To allow pump over run there should be an auto bypass fitted to an S plan. Do you have one?

Quite why this has just started to be a problem is not clear. Perhaps one of the valves is being slow to open?

You could try to see if the valves are indeed opening before the boiler starts. This would normally happen because the valves are usually wired to only bring on the boiler when they are open using the internal switch.

You could, depending on the type, lock the heating valve open before starting the heating.

The pump might be slow to start or only turn slowly for a while. A listening stick on the pump might help to check that.

Tony
 
I have had a look at the valves and they both seem to be operating normally. In fact the one that I recently changed is operating the hot water side. The pump does over run after the CH/HW is switched off and there does appear to be some sort of bypass pipes in the system (The pipework was fitted in the late 80, we replaced the boiler in 2006).

### DATA LISTING
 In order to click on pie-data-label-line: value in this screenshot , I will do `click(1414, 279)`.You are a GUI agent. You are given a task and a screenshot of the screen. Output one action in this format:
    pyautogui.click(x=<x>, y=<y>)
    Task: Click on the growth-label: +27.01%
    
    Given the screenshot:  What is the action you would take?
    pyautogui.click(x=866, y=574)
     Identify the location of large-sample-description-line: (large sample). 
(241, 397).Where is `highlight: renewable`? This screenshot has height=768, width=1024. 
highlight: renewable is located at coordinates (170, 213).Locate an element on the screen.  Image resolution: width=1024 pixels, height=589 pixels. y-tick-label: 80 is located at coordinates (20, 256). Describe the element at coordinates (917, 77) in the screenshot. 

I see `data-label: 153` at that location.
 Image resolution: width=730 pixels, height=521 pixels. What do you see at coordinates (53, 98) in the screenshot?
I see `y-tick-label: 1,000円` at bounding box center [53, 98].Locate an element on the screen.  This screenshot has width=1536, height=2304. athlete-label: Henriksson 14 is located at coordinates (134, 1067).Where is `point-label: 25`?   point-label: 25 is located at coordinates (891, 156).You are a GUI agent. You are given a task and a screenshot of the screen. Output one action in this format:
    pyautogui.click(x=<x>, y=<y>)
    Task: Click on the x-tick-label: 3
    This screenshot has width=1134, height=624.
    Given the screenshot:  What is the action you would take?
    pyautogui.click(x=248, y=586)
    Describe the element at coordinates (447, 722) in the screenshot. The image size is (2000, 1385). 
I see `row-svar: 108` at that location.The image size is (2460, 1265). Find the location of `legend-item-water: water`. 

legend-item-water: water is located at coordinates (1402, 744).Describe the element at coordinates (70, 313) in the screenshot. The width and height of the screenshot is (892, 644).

### TO DO
[1] Retype everything in the heating system discussion from "You could try" down to "boiler in 2006).".
[2] According to the heating system discussion, why would the valves normally open before the boiler starts? Answer in one to three sentences.
[3] In the heating system discussion, in what year was the boiler replaced?
Answer using only the heating system discussion, not the records.

### EXERCISE ANSWERS
[1]
You could try to see if the valves are indeed opening before the boiler starts. This would normally happen because the valves are usually wired to only bring on the boiler when they are open using the internal switch.

You could, depending on the type, lock the heating valve open before starting the heating.

The pump might be slow to start or only turn slowly for a while. A listening stick on the pump might help to check that.

Tony
 
I have had a look at the valves and they both seem to be operating normally. In fact the one that I recently changed is operating the hot water side. The pump does over run after the CH/HW is switched off and there does appear to be some sort of bypass pipes in the system (The pipework was fitted in the late 80, we replaced the boiler in 2006).

[2] The valves are usually wired so that the boiler comes on only once they are open, through their internal switch.

[3] 2006